Zurück zu den Demonstranten auf der Strasse: Wenn man diesen Menschen zuhört, ist das Vertrauen in die Medien stark angeschlagen. Gibt es dazu wissenschaftliche Studien?
Das Wissenschaftsbarometer der Schweiz, welches an unserer Abteilung mitentwickelt wird, ist eine repräsentative, telefonische Bevölkerungsumfrage und fragt genau danach: Wie gross ist das Vertrauen der Schweizer in Wissenschaft und Forschung und in die Medienberichterstattung darüber?

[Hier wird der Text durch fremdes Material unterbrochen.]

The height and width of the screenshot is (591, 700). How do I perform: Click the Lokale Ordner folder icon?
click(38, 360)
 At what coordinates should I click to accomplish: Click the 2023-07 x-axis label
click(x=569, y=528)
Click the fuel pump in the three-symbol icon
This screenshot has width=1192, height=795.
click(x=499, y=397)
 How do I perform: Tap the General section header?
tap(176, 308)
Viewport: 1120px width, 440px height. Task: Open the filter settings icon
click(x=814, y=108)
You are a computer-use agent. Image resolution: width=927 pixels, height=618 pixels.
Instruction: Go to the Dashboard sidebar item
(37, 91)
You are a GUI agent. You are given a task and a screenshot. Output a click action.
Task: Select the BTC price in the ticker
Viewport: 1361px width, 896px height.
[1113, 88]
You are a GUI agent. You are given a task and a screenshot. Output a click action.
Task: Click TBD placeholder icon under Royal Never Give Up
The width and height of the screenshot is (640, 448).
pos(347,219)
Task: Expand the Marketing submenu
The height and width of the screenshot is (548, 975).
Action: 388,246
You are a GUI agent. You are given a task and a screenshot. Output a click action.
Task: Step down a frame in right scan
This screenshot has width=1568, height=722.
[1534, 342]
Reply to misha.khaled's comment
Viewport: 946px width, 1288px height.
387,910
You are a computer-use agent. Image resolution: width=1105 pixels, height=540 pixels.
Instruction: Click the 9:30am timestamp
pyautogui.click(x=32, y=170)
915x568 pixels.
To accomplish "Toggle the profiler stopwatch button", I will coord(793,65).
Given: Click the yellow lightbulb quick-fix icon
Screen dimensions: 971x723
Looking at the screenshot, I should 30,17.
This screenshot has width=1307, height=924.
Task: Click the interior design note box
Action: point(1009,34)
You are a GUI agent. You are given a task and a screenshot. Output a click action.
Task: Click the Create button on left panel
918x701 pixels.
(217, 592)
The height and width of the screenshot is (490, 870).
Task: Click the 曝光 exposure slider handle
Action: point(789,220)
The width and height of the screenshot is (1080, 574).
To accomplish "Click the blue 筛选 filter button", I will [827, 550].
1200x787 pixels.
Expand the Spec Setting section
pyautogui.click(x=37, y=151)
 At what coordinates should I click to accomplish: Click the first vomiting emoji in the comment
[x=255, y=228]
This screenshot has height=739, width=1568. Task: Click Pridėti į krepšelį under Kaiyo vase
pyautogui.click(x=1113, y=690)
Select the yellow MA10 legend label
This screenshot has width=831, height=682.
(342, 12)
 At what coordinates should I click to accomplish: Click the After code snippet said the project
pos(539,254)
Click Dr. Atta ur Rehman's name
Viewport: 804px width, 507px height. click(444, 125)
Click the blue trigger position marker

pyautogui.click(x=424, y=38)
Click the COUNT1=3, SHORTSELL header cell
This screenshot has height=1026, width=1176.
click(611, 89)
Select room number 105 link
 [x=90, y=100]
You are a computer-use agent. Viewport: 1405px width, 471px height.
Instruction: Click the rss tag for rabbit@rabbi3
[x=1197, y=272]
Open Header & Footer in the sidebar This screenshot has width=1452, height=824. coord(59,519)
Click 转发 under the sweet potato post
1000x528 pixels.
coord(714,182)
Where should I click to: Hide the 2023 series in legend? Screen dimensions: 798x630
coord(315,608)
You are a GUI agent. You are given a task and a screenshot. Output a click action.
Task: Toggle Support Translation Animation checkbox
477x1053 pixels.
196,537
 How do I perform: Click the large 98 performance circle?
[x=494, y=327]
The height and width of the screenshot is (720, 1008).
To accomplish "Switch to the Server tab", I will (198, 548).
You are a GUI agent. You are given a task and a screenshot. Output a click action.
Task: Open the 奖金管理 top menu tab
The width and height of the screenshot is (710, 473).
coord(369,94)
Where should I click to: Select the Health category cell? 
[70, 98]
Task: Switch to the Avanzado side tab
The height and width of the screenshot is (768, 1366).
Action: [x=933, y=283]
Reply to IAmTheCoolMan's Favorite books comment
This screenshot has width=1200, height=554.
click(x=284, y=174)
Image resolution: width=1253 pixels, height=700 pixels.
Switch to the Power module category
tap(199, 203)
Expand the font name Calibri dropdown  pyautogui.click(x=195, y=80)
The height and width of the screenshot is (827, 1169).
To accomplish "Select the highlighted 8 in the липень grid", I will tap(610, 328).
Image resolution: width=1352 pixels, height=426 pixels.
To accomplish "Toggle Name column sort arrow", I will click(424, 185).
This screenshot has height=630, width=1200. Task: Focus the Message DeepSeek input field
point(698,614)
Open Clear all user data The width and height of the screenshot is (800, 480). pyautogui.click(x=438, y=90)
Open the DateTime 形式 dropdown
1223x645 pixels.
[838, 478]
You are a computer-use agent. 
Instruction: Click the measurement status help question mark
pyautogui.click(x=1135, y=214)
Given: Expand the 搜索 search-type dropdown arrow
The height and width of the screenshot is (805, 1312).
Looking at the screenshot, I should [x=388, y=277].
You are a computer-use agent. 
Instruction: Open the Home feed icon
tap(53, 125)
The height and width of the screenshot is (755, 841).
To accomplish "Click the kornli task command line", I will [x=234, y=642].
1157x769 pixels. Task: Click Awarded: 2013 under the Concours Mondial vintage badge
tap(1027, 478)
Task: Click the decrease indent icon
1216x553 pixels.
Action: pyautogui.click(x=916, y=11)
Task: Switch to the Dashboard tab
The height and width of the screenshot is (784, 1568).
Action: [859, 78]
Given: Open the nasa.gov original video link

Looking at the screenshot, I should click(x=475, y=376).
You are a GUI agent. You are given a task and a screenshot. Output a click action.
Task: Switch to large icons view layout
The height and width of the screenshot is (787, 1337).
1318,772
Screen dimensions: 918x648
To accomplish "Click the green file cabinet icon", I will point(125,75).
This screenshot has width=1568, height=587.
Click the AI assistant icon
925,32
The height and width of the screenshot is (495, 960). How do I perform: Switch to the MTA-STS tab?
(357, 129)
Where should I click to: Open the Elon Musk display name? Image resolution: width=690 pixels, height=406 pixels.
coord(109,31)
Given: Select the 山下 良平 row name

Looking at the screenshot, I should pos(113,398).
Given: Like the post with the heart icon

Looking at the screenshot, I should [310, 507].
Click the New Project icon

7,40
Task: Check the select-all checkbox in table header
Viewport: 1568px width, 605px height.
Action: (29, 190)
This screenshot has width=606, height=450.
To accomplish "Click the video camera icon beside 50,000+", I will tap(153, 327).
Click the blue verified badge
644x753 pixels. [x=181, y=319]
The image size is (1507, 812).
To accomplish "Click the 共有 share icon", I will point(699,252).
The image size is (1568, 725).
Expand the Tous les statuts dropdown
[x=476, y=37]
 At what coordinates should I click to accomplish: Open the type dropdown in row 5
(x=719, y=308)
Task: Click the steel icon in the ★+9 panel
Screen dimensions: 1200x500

Es zeigt sich, dass die Schweizer der Wissenschaft und Forschung eher vertrauen und auch die Medienberichterstattung darüber eher als vertrauenswürdig ansehen. Hier kann man jedoch verschiedene Gruppen unterscheiden, so zum Beispiel die grössere Gruppe der sogenannten Sciencephiles, die der Wissenschaft und Forschung stark vertrauen und sich über die verschiedensten Medien darüber informieren. Es gibt aber beispielsweise auch die kleineren Gruppen der Kritisch Interessierten und der Desinteressierten; diese haben klare Bedenken und weniger Vertrauen.
Zum Schluss: Was ist Ihrer Meinung nach massgebend im Kampf gegen Desinformation?
Für einen erfolgreichen Kampf gegen Desinformation muss das Vertrauen in die Politik, Wissenschaft und auch in den Qualitätsjournalismus gestärkt werden. Menschen, die sich über Qualitätsmedien informieren oder direkt bei seriösen Gesundheitsverbänden, sind weniger anfällig für Fake News und vertrauen weniger auf Informationen aus unseriösen Quellen, welche ihnen per Social Media oder in Online-Communities begegnen. Genauso führt ein hohes Vertrauen in die Wissenschaft und in darauf basierende politische Entscheidungen dazu, dass Menschen weniger anfällig sind für Fake News und Verschwörungstheorien.
*Sabrina Heike Kessler ist Oberassistentin / Senior Research and Teaching Associate am Institut für Kommunikationswissenschaft und Medienforschung der Universität Zürich. Sie forschte schon vor der Coronakrise zu Gesundheitsmythen, wissenschaftsbezogenen Fake News in den Medien und zu effektiven Debunkingstrategien.